Requirements:
A: According to the policy routing extract, why is {F/Re} given as the entry and exit for NSFnet instead of {F/Re/U/Co}?
B: Resume the policy routing extract from the point where it ends.

Extract:
————————

As seen below, any one PT typically incorporates a combination of

policy types.

6.3.1 THE FRICC

In the following examples all policies (and PTs) are symmetrical

under the assumption that communication is symmetrical.

NATIONAL SCIENCE FOUNDATION (NSF)

1. NSF will carry traffic for any host connected to a F/Re network

talking to any other host connected to a F/Re via any F/Re entry and

exit network, so long as there is it is being used for research or

support. There is no authentication of the UCI and no per packet

charging. NSFnet is a backbone and so does not connect directly to

universities or companies...thus the indication of {F/Re} instead of

{F/Re/U/Co} as ADent and ADexit.

[NSF1: (*, {F/Re}, {F/Re})(*, {F/Re}, {F/Re}){research,support}

{unauthenticated UCI,no-per-pkt charge}{}]

2. NSF will carry traffic to user and expert services hosts in NSF

AD to/from any F/Re AD, via any F/Re AD. These are the only things

that directly connect to NSFnet.

[NSF2: ({User svcs, Expert Svcs},{NSF},{F/Re})(*,{F/Re},{-}){}{}{}]

DEPARTMENT OF ENERGY (DOE)

1. DOE will carry traffic to and from any host directly connected to

DOE so long as it is used for research or support. There is no

authentication of the UCI and no per packet charging.

[DOE1: (*,DOE,-)(*,*,*){research,support}

{unauthenticated UCI,no-per-packet charge}{}]

2. DOE will carry traffic for any host connected to a F/Re network

talking to any other host connected to a F/Re via any F/Re entry and

exit network without regard to the UCI. There is no authentication of

the UCI and no per packet charging. (in other words DOE is more

restrictive with its own traffic than with traffic it is carrying as

part of a resource sharing arrangement.)

[DOE2: (*,{F/Re},{F/Re})(*,{F/Re},{F/Re}){}

{unauthenticated UCI, no-per-pkt charge}{}]

NATIONAL AERONAUTICS AND SPACE ADMINISTRATION (NASA)

1. Nasa will accept any traffic to/from members of the Nasa AD. But

no transit. No UCI authentication and no per packet charge.

[NASA1: (*,*,*)(*,Nasa,-){Nasa-research, support}

{unauthenticated UCI,no-per-packet-charge}{}]

2. Nasa will carry transit traffic to/from other federal agency

networks if it is in support of research, and if the total use of

available BW by non-nasa Federal agencies is below n%. NOTE THAT this

non-interference policy type needs some more work in terms of

integrating it into the routing algorithms. See Section 7.

————————

Word and element location records
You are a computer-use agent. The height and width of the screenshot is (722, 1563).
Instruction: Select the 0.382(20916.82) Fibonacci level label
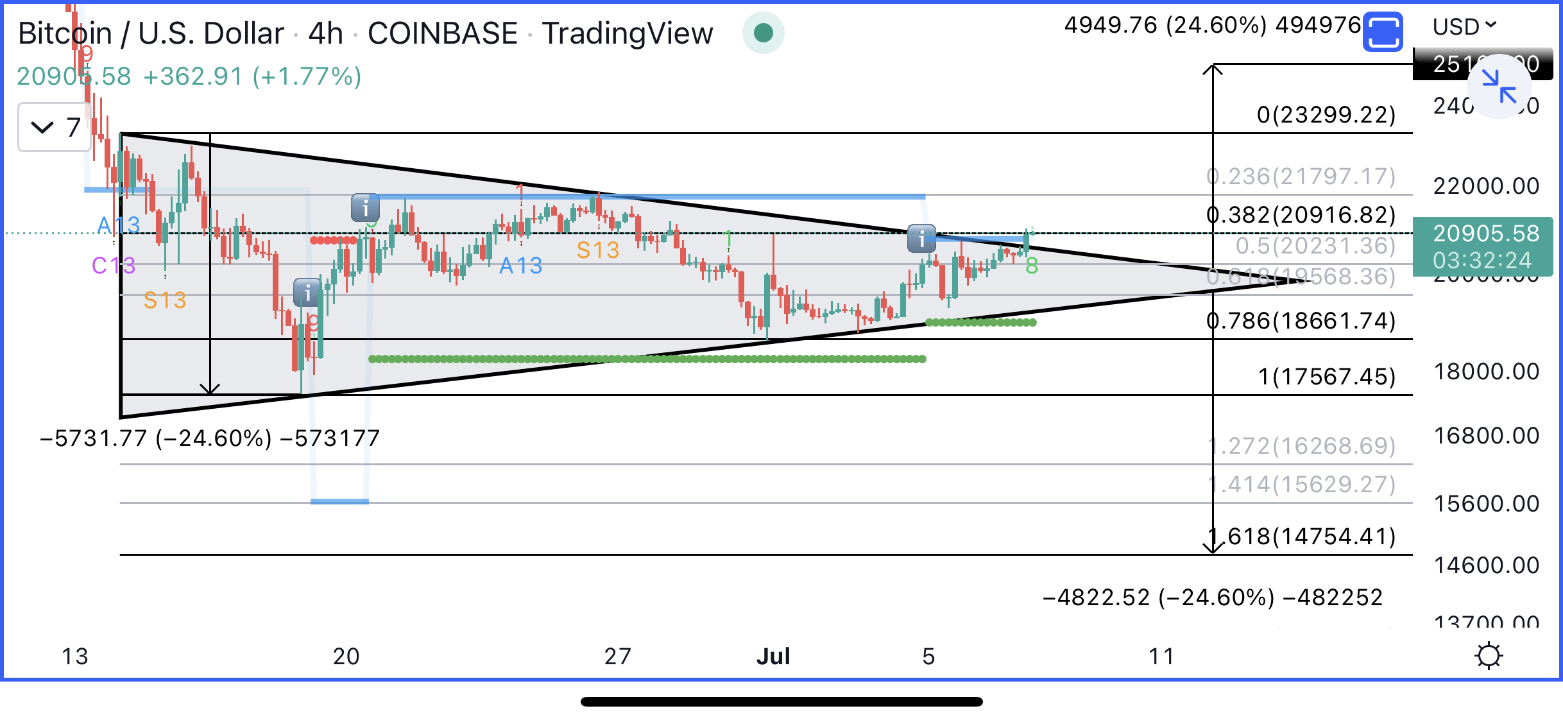click(x=1301, y=214)
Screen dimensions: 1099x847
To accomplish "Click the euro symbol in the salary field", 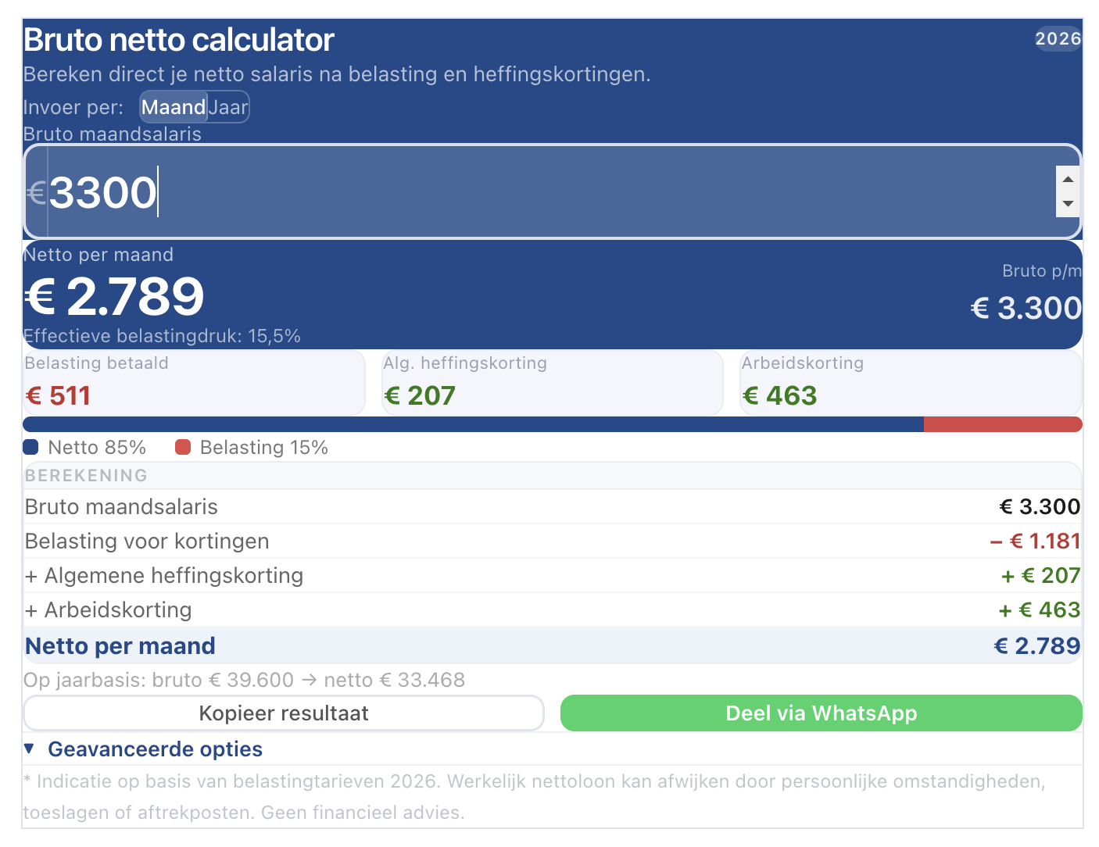I will point(37,192).
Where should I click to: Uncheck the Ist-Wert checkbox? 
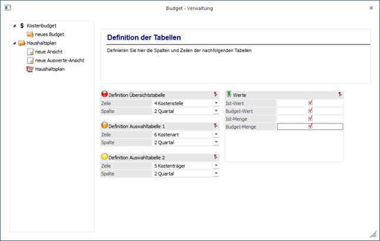(x=310, y=102)
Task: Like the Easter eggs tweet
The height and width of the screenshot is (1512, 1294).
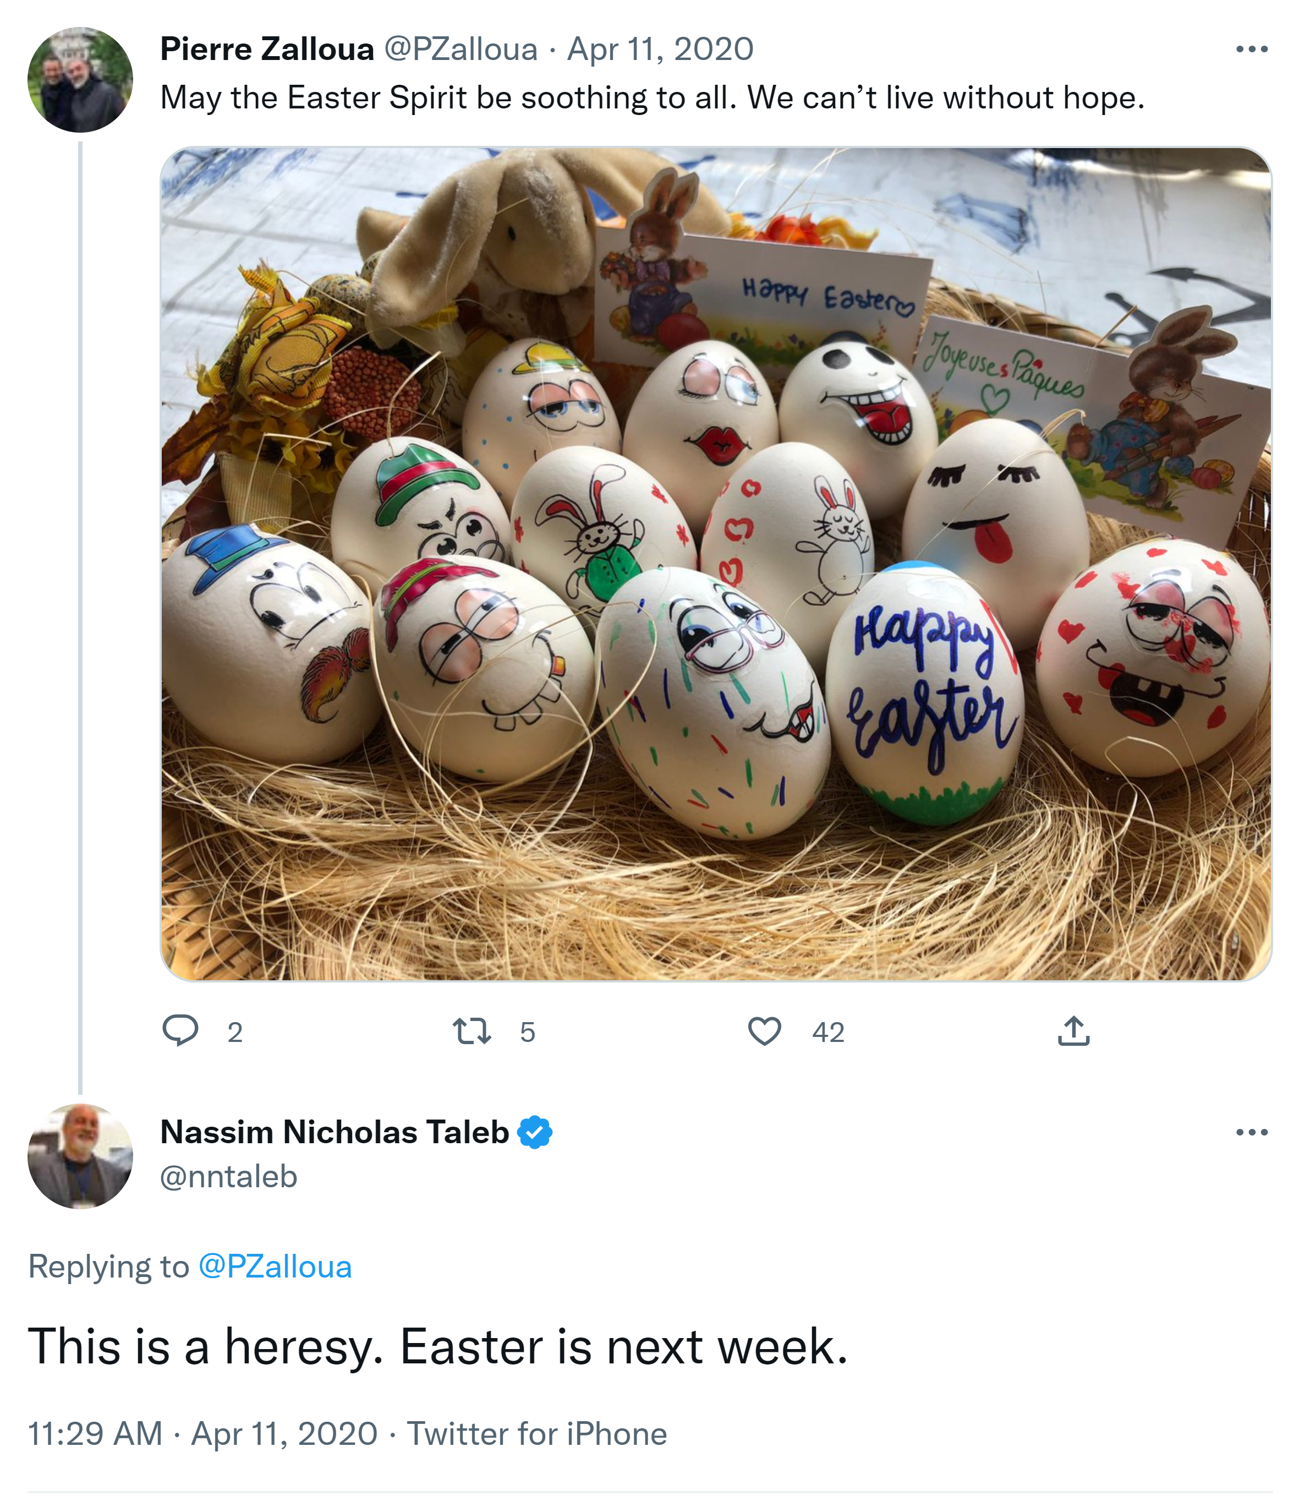Action: (x=764, y=1031)
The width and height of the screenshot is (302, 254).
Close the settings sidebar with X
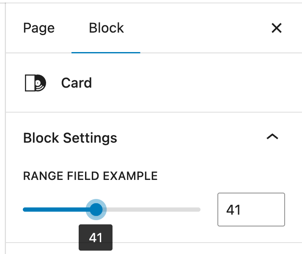click(x=276, y=28)
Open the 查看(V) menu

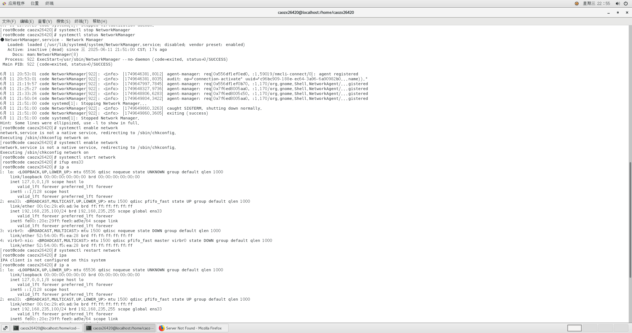[x=45, y=21]
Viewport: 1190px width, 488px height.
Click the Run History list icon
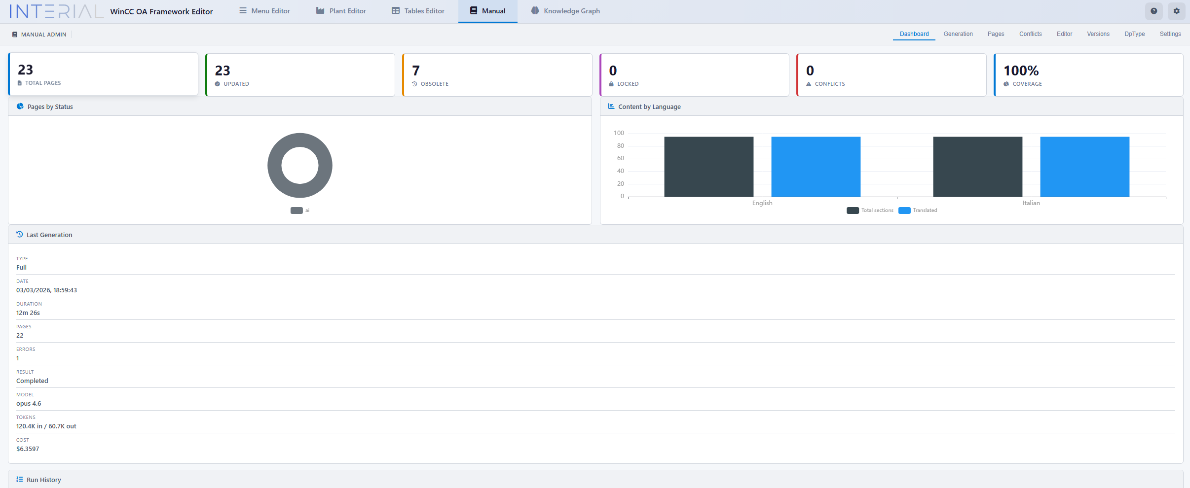pos(19,479)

————————

The results:
A: NSFnet is a backbone and does not connect directly to universities or companies.

B:
[NASA2: (*,{F},*)(*,{F},*){research,support}

{per-packet accounting, limited to n% of available BW}{}]

3. NASA will carry commercial traffic to federal and regional and

university ADs for nasa research or support. But it will not allow

transit. The particular entry AD is not important.

[NASA3: (*,{Co},*} (*,{F/R/U},*) {NASA research,support}

{unauthenticated UCI, no per packet charge}{}]

4. On a case by case basis NASA may provide access to its resources

on a cost reimbursed basis. Transit traffic will not be carried on

this basis.

[NASA4: (*,*,-)(*,*,-){}

{per-packet-charge, limited to n% of available BW} {}]

DEFENSE ADVANCED RESEARCH PROJECTS AGENCY (DARPA)

1. DARPA will carry traffic to/from any host in DARPA AD from any

external host that can get it there so long as UCI is research or

support. No UCI authentication or per packet charge.

[DARPA1: (*,*,*)(*,DARPA,-){research,support}

{unauthenticated-UCI, no per packet charge}{}]

2. DARPA will carry traffic for any host connected to a F/Re/U/Co

network talking to any other host connected to a F/Re/U/Co via any

F/Re/U/Co entry and exit network, so long as there is it is being

used for research or support, and the network is not heavily

congested!!. There is no authentication of the UCI and no per packet

charging. NOTE: Darpa would like to say something about the need to

enter the Darpa AD at the point closest to the destination...but i

don't know how to express this...

DARPA2: (*,{F/R/U/Co},{F/R/U/Co})(*,{F/R/U/Co},{F/R/U/Co})

{research,support}{unauthenticated-UCI,no per packet charge,

non-interference basis}{}]

DEFENSE COMMUNICATIONS AGENCY (DCA)

1. DCA will not carry any transit traffic. It will only accept and

send traffic to and from its mailbridge(s) and only from and to hosts

on other F/Re nets. All packets are marked and charged for by the

kilopacket.

[DCA1:(mailbridge,DCA,-)(*,{F/Re},{F/Re}){research,support}

{unauthenticated UCI, all incoming packets marked, per-kilopacket

charge}{}]

6.3.2 THE REGIONALS

Interviews with regional network administrations are now underway. In

general their policies are still in formation due to the relatively

recent formation of these regional networks. However, for the sake of

illustration we provide an example of a hypothetical regional's

network policies.

REGIONAL A

1. Regional A will carry traffic from/to any directly connected

F/Re/U network to any F/Re/U network via NSF if it is for a research

or support UCI. (NSF requires that all Regional networks only pass it

traffic that complies with its, NSF's, policies!)

[Regional A:(*,{F/Re/U},{F/Re/U})(*,{F/Re/U},NSF){research,support}

{unauthenticated UCI, no-per-packet charge}{}]

REGIONAL B

1. Regional B will carry traffic from/to any directly connected

F/Re/U network to any F/Re/U network via a commercial carrier

regardless of its UCI. In this case the packets are charged for since

the commercial carrier charges per kilopacket.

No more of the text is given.